The graveyard... Is not a place where we solemnly bury our victims, but something more shameful. On our windows, there is a gap between the pane of glass and the windowsill. A little trench. We swat against the window (the best place to do so), lift the newspaper and see the navy shimmering thing with its creamy earwax stuff squirted on the glass. Looking at it always makes me feel itchy. The fly remnant is then pushed off and allowed, carelessly, to drop into the fly graveyard which it took quite a while for, if not all of us then certainly me, to consciously realize existed. The graveyard is remembered, looked at, about twice a year if the desecrated flies are lucky. My memory paints it presently. Twisted, hairy things connected in a mass of webs, though it seems even spiders have turned up their (perhaps non-existent, for I am no biologist) noses at them. The alarming thing is a lot of the flies do not seem 'squished'. So, I imagine a fly, happily banging its head against the glass expecting to penetrate the force-field, glimpses the fly graveyard. Now, imagine seeing corpses of your species in such a state, and what's more with all those eyes (I don't know how many). Fly, horrified fly, dies of heartbreak instantly. Graveyard grows. Not in size but in sickening density. And this is the fly graveyard.

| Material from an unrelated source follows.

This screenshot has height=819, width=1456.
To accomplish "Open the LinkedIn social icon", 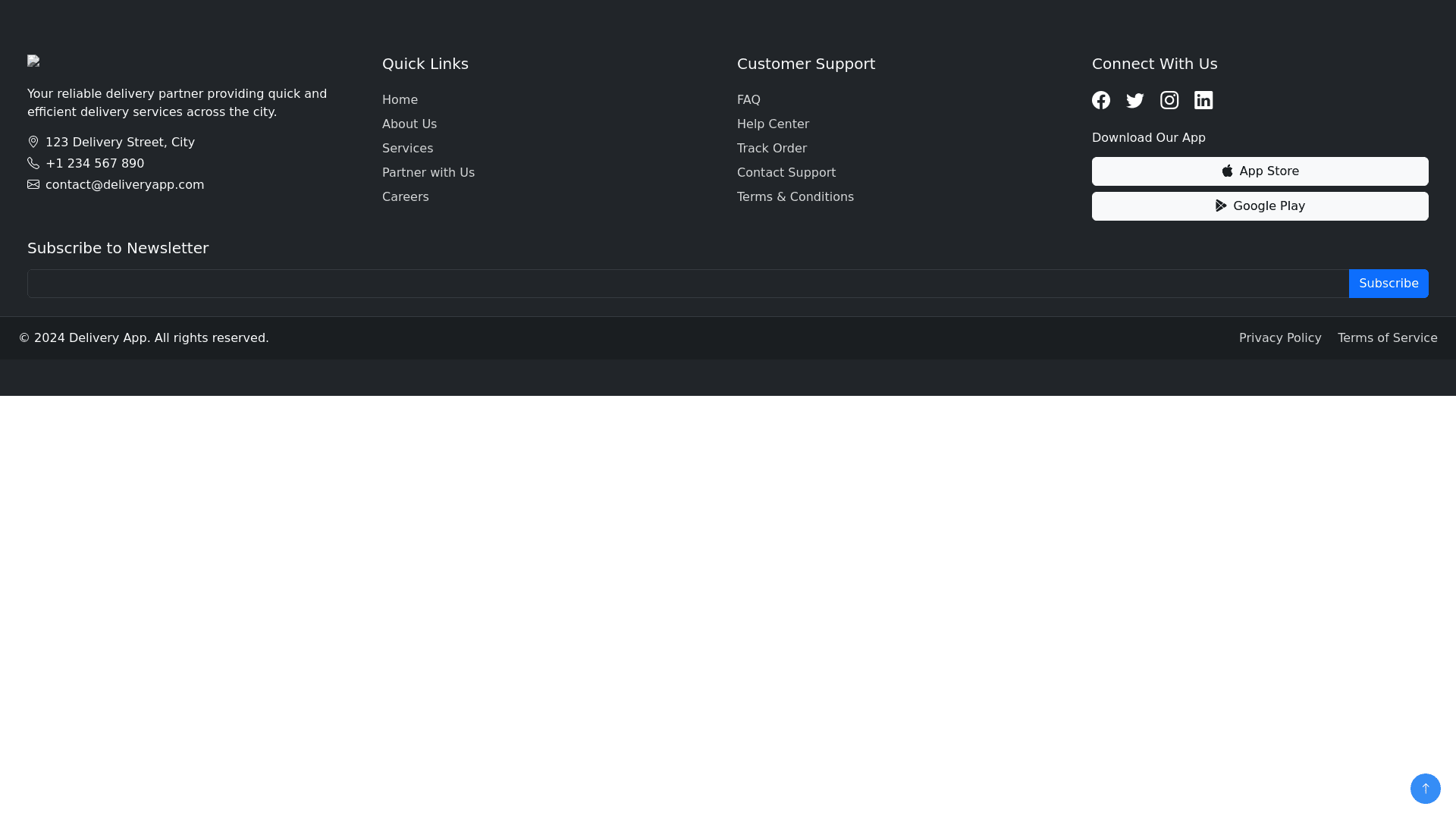I will click(x=1203, y=100).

The worst thing about the fly graveyard is that though we call it Thee Fly Graveyard, there are several. One for every window.

In the house, the subject has been addressed once. Only once.

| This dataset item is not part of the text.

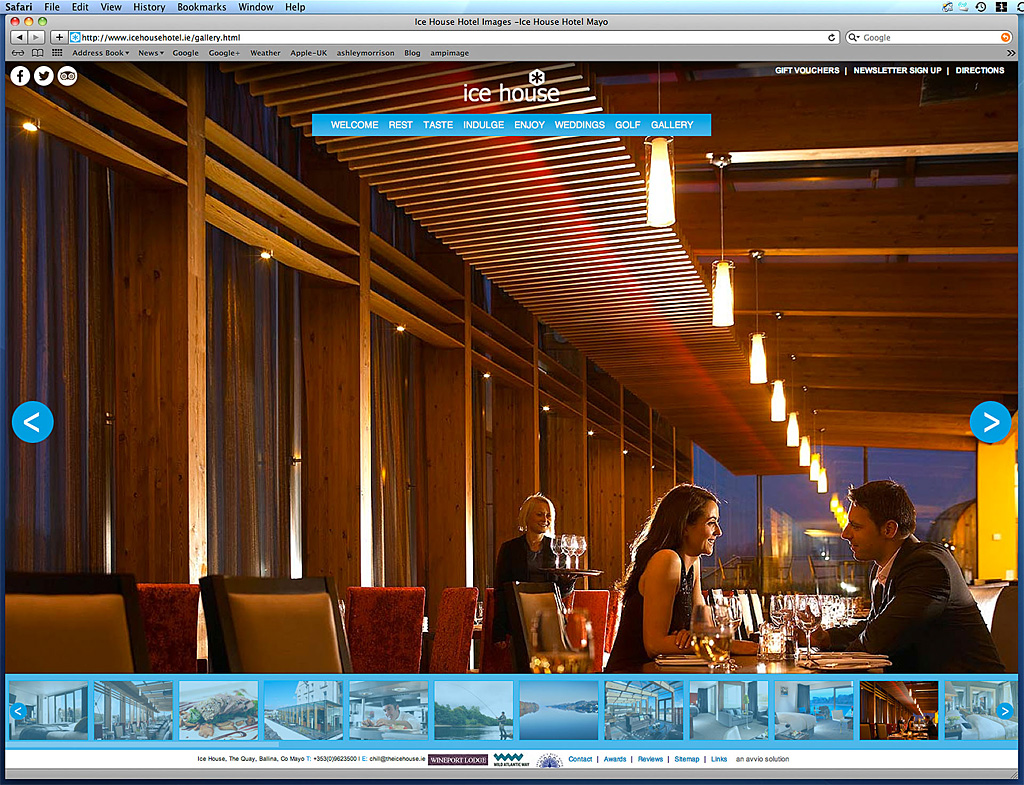Screen dimensions: 1024x785
Task: Switch to the WEDDINGS tab
Action: pos(580,124)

My eldest brother and I were drinking tea in the breakfast room. And then he asks me tentatively, dipping is toes in the water
''Do you know the fly graveyard?'' and his eyes narrowed. I looked at the window and pointed, then my eyes returned to him. He nodded.
''Yes, I do, yes.'' and I shuddered. ''I thought I was the only one who really noticed it. I mean really looked at it, though I can rarely bear to. And, most of the time it's safely blocked out of my mind.''
''Exactly. Do you remember Aoife?''
''Your ex? Of course. Why? ...you didn't tell her about it, did you?''
He giggled like a loon. ''I don't know what I was thinking.''
''Me neither. There could never be any reason to tell her that! She must have thought you were a serial killer. Or that we're all sinfully bad at domestic hygeine. Which is true but, you know...''
''Yeah... Whichever it was she really wasn't impressed''. - I'd be worried if she was, in any way.
''Did she actually look at it?''
''No... She politely declined and then vomited.''
''I suppose it's one of few situations where it is both appropriate and ladylike to vomit''
''Absolutely. She was a lovely girl''
I thought by the mechanics of chewing - like pedaling a bicycle.
''We need to become less disgusting, or find people as destructively relaxed as us''.

I stand by that. The normal thing to do upon noticing a fly graveyard would be to clear it out. It wouldn't be pleasant, but it was be the right thing to do. But, it has been there for years. The reason it is so so shameful, is whatever fondness we have for it, as evident from its presence today and the cute little name we have bestowed upon it.